Pegues’ background was a big draw for Kaufman, who hails Nando’s as a restaurant “I always feel safe in”. She has provided a critical voice to Kaufman’s conventional wisdom, which has led to some soul searching about the best way to expand, and indeed Bleecker’s entire operating model.

“I always want really small sites,” says Kaufman in defence of Bleecker’s two bricks-and-mortar restaurants – Bleecker Bloomberg has 36 seats inside and 16 outside, Spitalfields makes use of communal seating and Victoria has just 20 covers – which are small by burger restaurant standards. “I want it to be busy, chaotic and exciting, and always be a bit too big for the space you’re in. Nicola has questioned that. We need more space for the team. It’s a hard environment.
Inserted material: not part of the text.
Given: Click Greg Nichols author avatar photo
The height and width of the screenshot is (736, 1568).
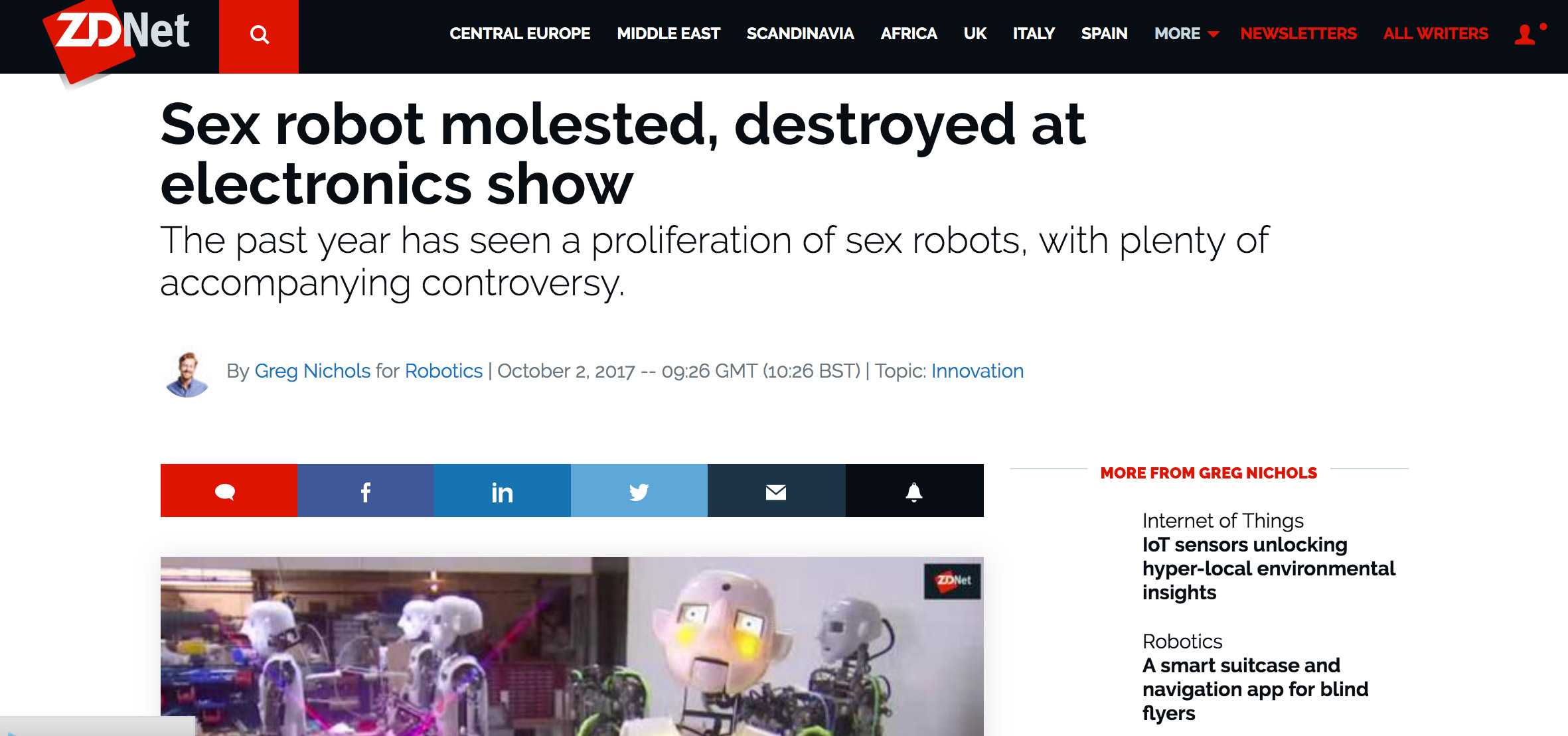Looking at the screenshot, I should [187, 374].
It’s hot. They don’t have their own room.

“The pressures build up and it becomes harder to operate in a space that gets busier and busier. She really comes from the team’s perspective.”

That said, the company’s Westfield restaurant, opening in the Shepherd’s Bush shopping centre’s food court, will continue the company’s approach to taking on relatively small sites, although this time round it will be what Kaufman calls “our true format”. Here it will go head to head with the likes of Five Guys, but again that’s something the company is used to, with its low-key Victoria restaurant smack bang opposite an imposing, glass-fronted Shake Shack.
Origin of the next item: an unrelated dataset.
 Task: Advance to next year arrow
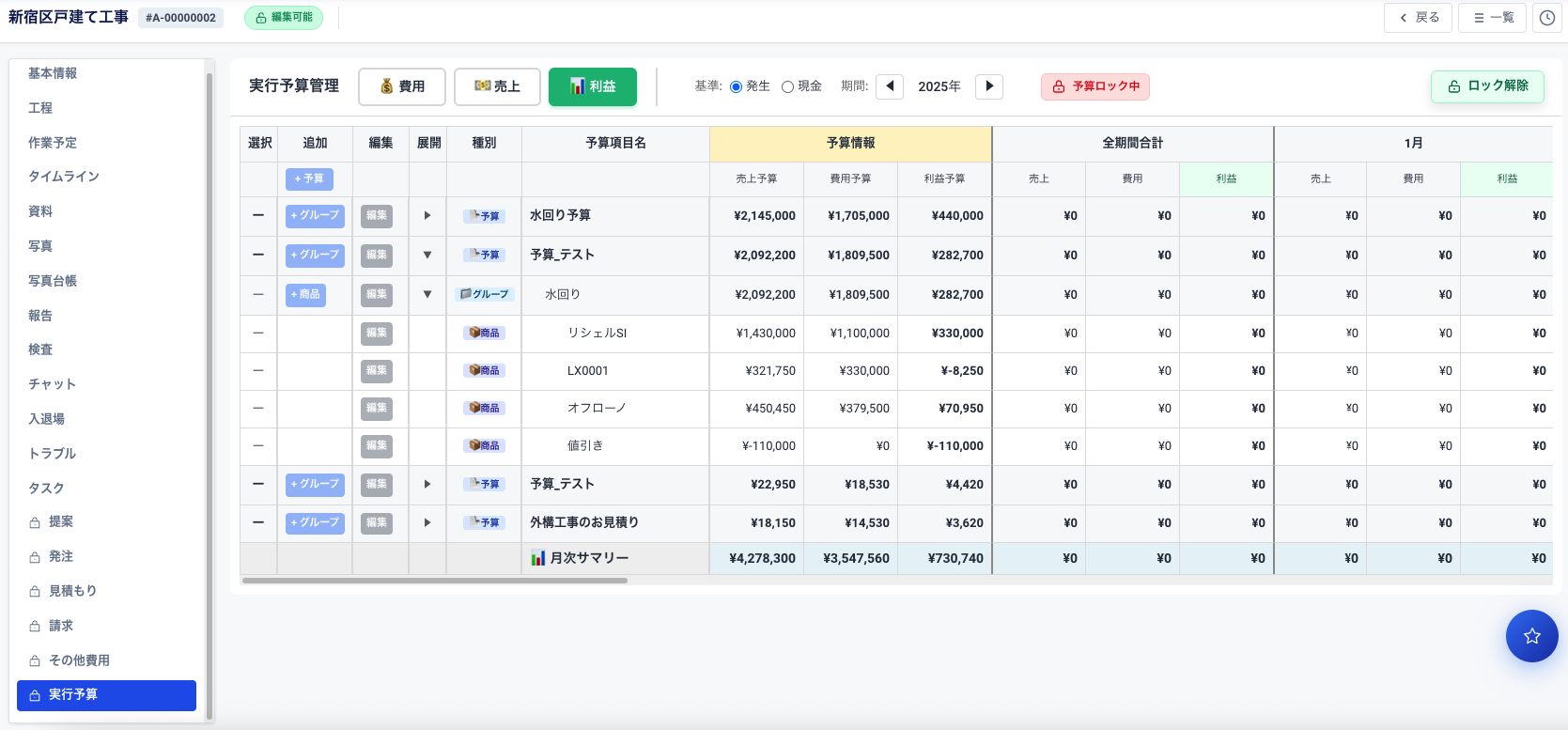(x=988, y=86)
Kaufman is grappling with other aspects of the business as she begins to reacclimatise at Bleecker, part of a wider shift for the New Yorker as she takes a more CEO-like, big picture view that moves beyond what’s on the plate. She admits to having spent too much time agonising over building the perfect burger in the past, and there’s now a game of catch up being played with some of the other, more conventional business tenets. “In the beginning we were so food focused, that’s all we saw. It’s kept the food to a very high standard, but also left gaps that we’re now filling. We’re now circling back a bit, through our systems, financials and targets.”

Beyond the product

While Kaufman would never admit to being perfectly satisfied with the burger – “If you start thinking the food’s done, you’re done” – she’s happy the company is continually pushing for it to be as good as it can be. The focus in the past has been relentless on the hero product, with Bleecker serving a very tight menu, short on gimmicks and garnishes. The burger menu is a mere six strong and in reality there are only three variations – a cheeseburger, which can have bacon added to it for an extra pound (both of which also come as doubles), a blue burger that uses blue cheese, and a veggie burger. Then there’s fries – potato, sweet potato, a mixture of the two as well as angry fries with hot sauce and house fries with house sauce.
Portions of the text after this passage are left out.